Katello Troubleshooting

For general support information, see here.

Sub-services status

Katello uses a set of back-end services to perform the actual job. The status of these services can negatively influence the whole system and it’s one of the first things to check when some errors occur.

The status of back-end services can be found either from the Web UI on the /about page:

Backend systems status

Alternatively, the hammer ping command can be used to get this information.

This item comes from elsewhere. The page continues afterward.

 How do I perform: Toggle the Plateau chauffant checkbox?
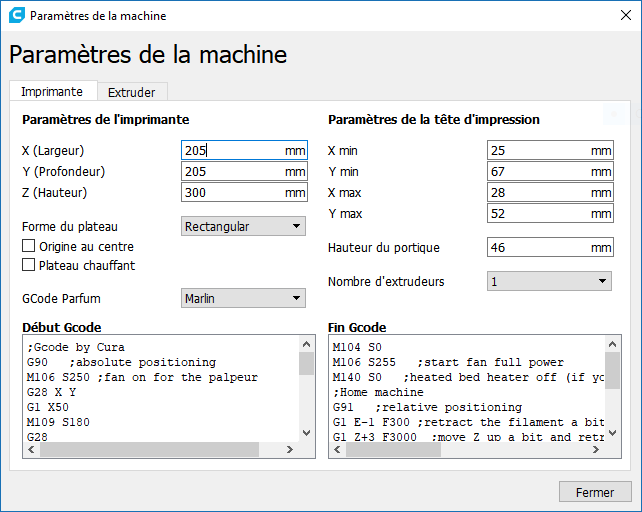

foreman-maintain tool can be used to restart Katello related services. See foreman-maintain --help for more details.

Tasks

Katello uses Foreman Tasks for orchestration between the underlying services (local database, Pulp, Candlepin…). The tasks are modeled as Dynflow processes. When something goes wrong (and there might be many reasons for this happening), Dynflow gives us the tools to recover from these errors to get to the consistent state.

Health checking

There are two properties used for identifying issues with a task:

state - what phase of execution is the task in, possible values are:
- planning - the planning phase of the task is performed: the operations performed in this phase shouldn’t modify anything outside Katello’s database. The execution of this phase happens in the web-process thread and usually should not take more than few seconds
- planned - the planning phase finished and the task is waiting for the executor process (foreman-tasks service) to pick it up
- running - the executor is performing the orchestration action, modifying the state of external services to converge to the final state
- paused - something went wrong during running the task and it’s waiting for the resolution (further details below)
- stopped - the execution of the task finished (the success is determined by the result value)
- result - how the task ended up (or is going to end up if we already know it)
- pending - task is in the process of executing
- success - no errors occurred during the execution
- error - unresolved errors occurred during the execution
- warning - there were errors during the execution, but they did not prevent the task from finishing or were skipped manually (further details below).

To see all the tasks in the system, one can go to /foreman_tasks/tasks page. To see all the tasks that failed, one can search on result = error:

Failed tasks

Failed tasks include those in the ‘stopped’ or ‘paused’ state. The stopped tasks are already considered as resolved, there is no risk of inconsistency. The tasks in the ‘stopped’ state and the ‘error’ result are usually those failed during the planning phase (usually locking error or bad input data).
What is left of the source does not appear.